The task calls for each line of the records below in which the word "height" appears.

• _INPUT_
◇ ◇ ◇

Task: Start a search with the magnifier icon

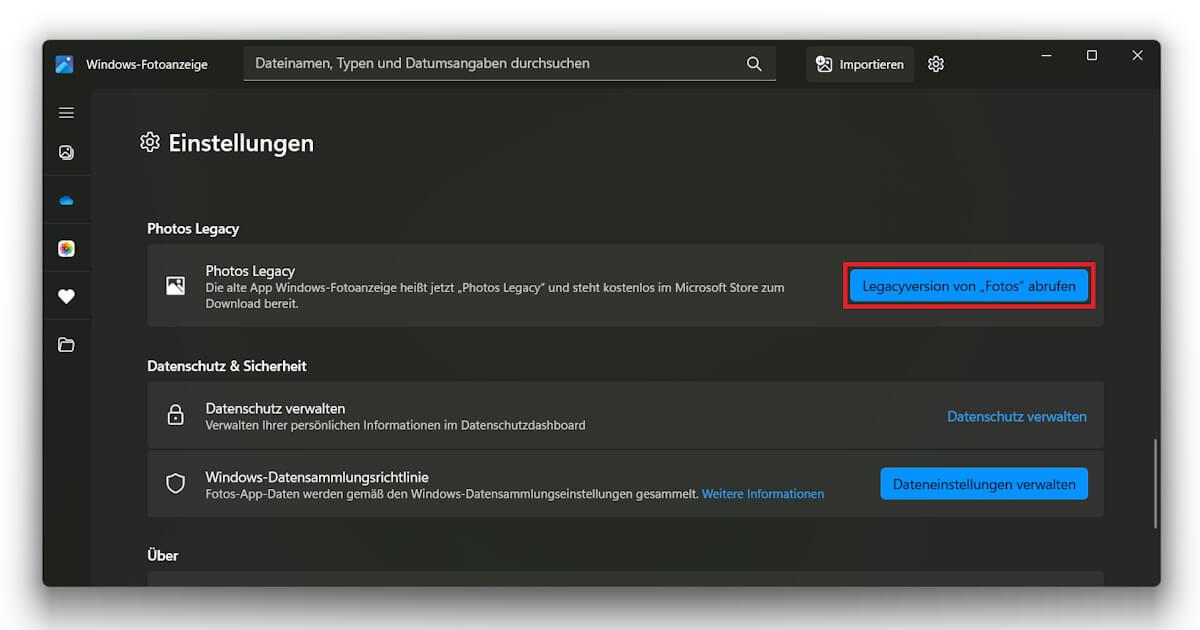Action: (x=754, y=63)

◇ ◇ ◇

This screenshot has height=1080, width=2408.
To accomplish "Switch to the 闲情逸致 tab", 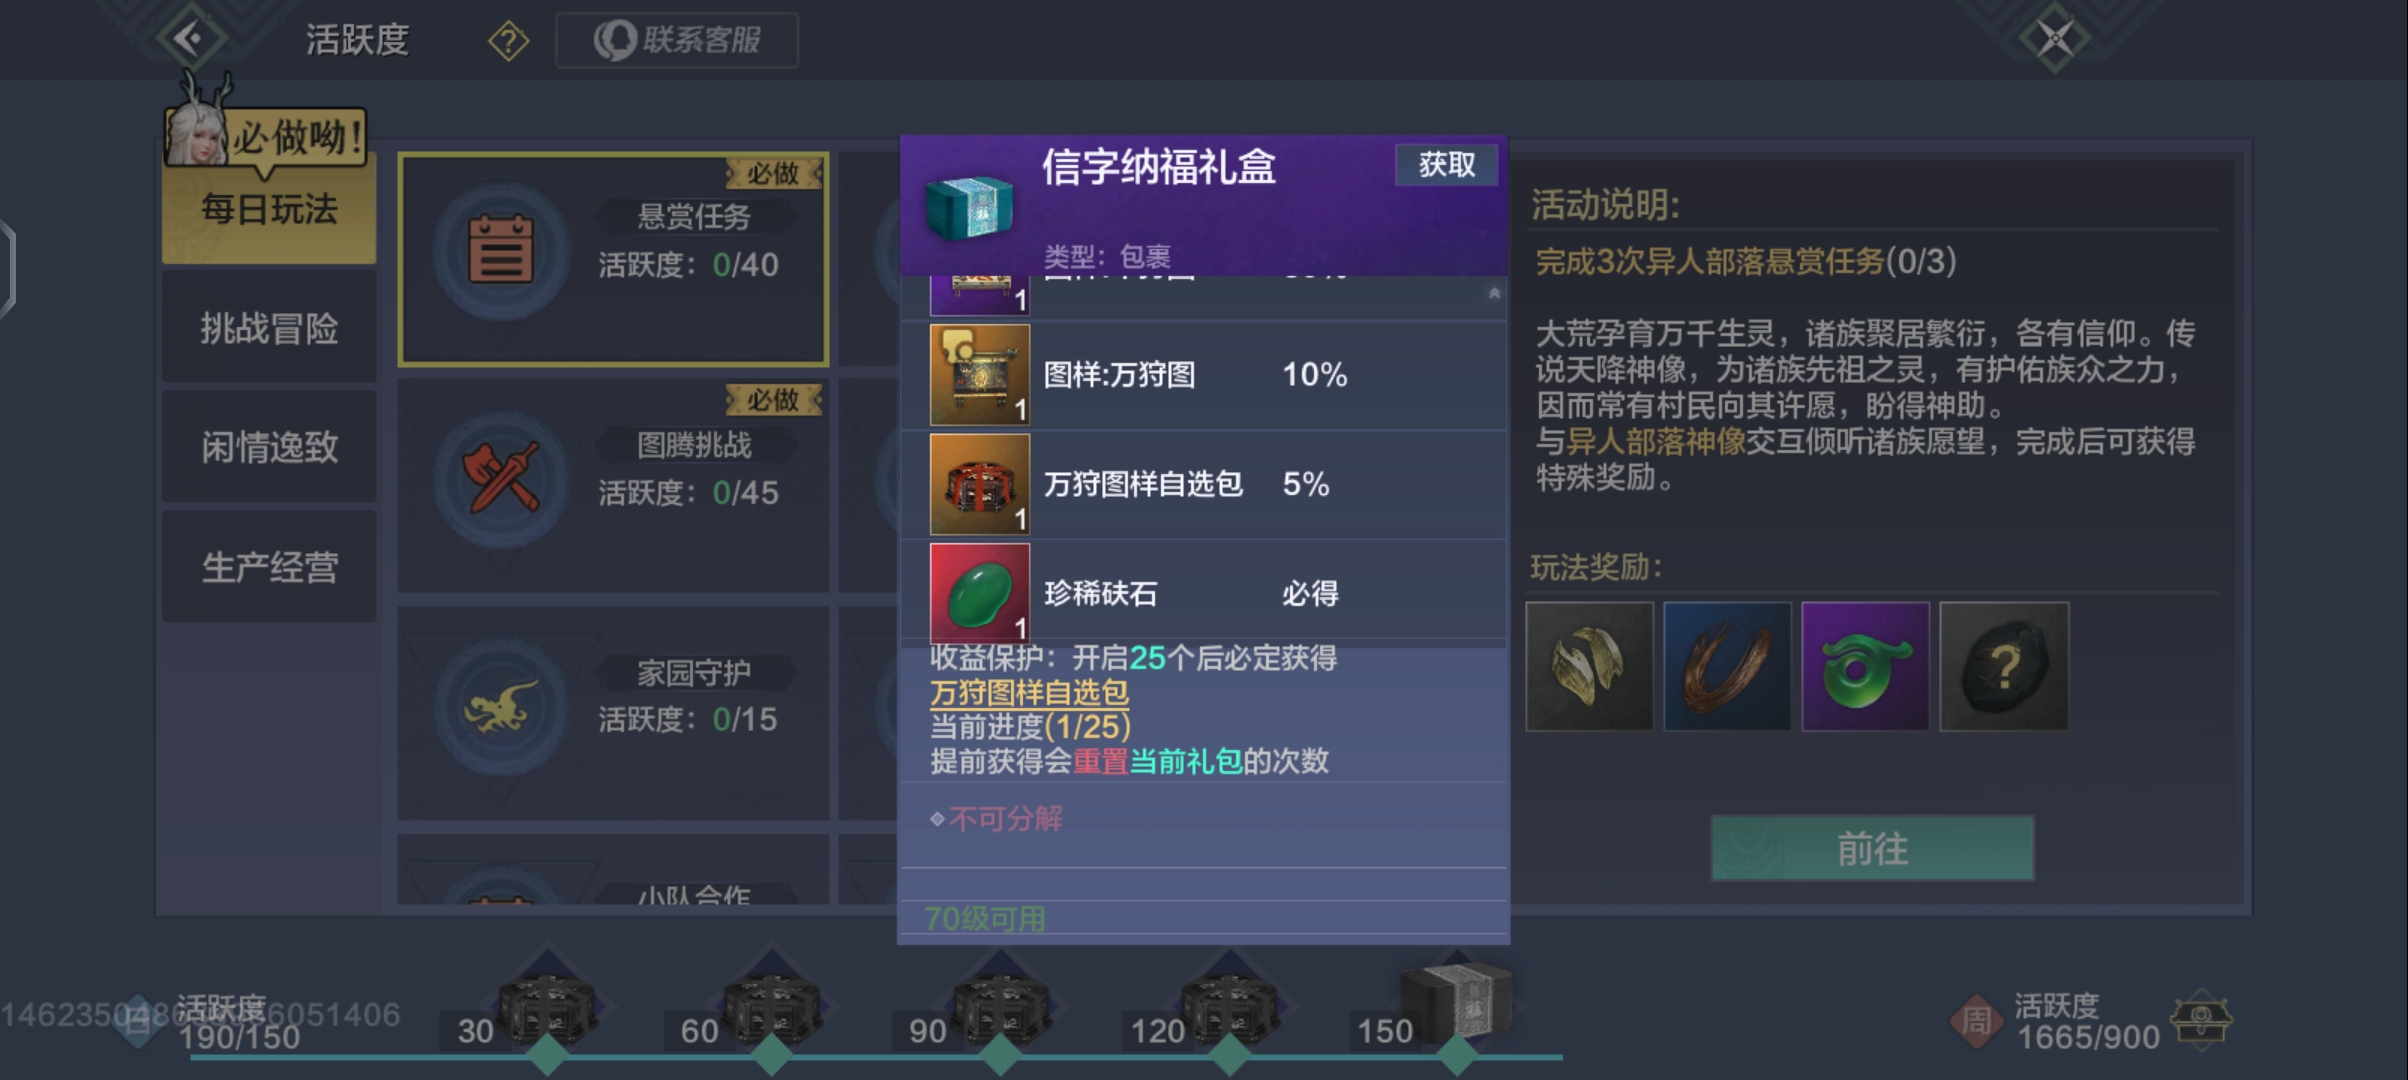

◇ ◇ ◇

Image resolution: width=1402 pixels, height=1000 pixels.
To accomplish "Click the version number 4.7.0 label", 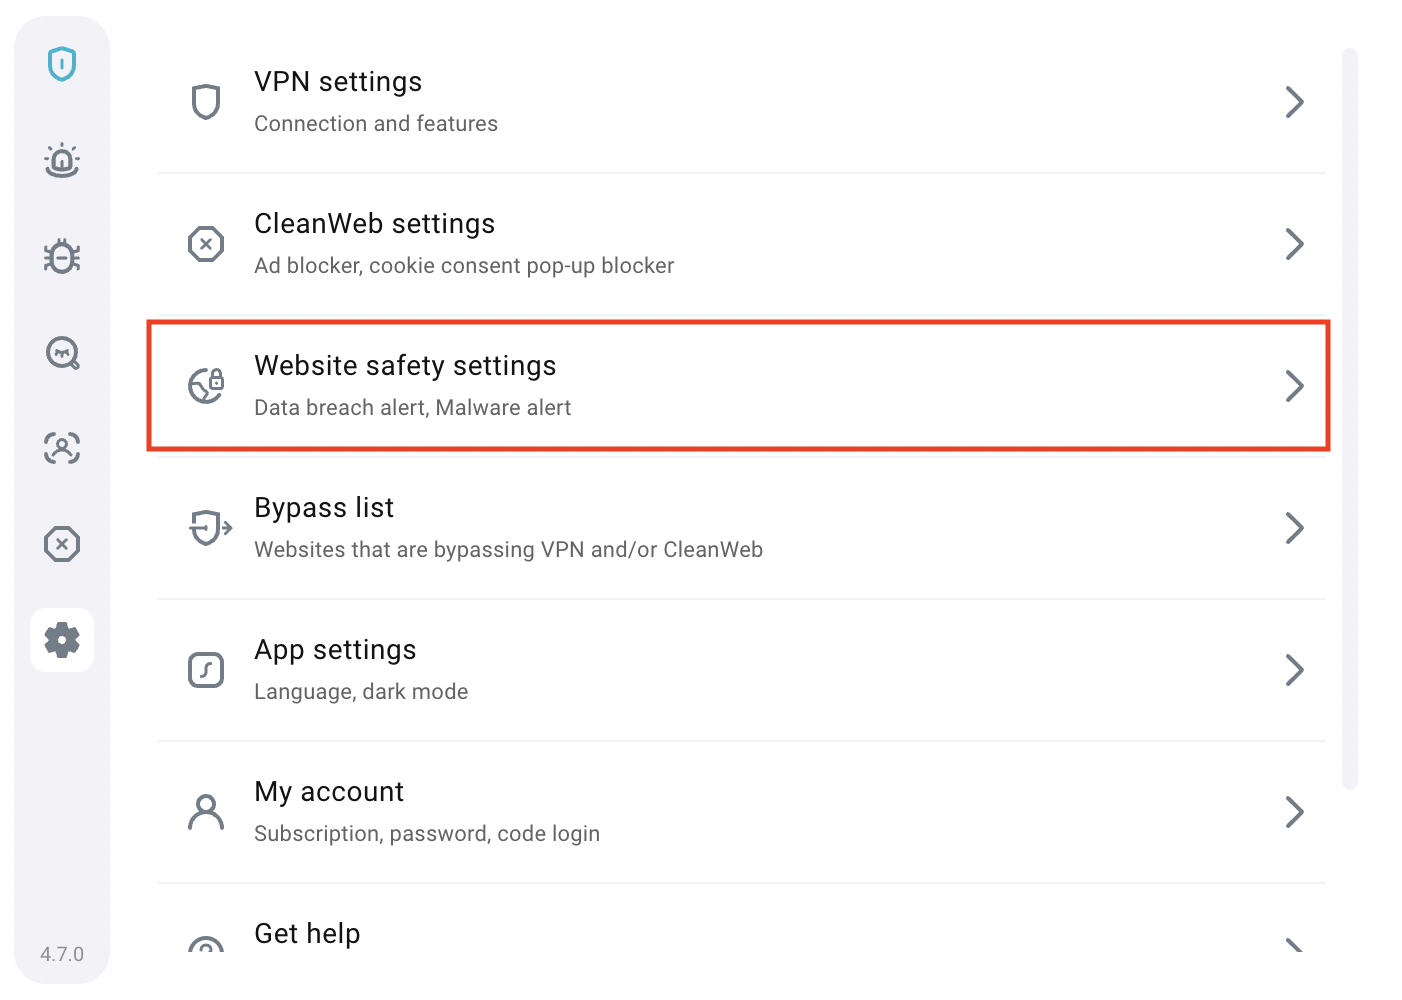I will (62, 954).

◇ ◇ ◇

• _ANSWER FOR THIS EXERCISE_
This screenshot has height=1080, width=2408.
Image resolution: width=1402 pixels, height=1000 pixels.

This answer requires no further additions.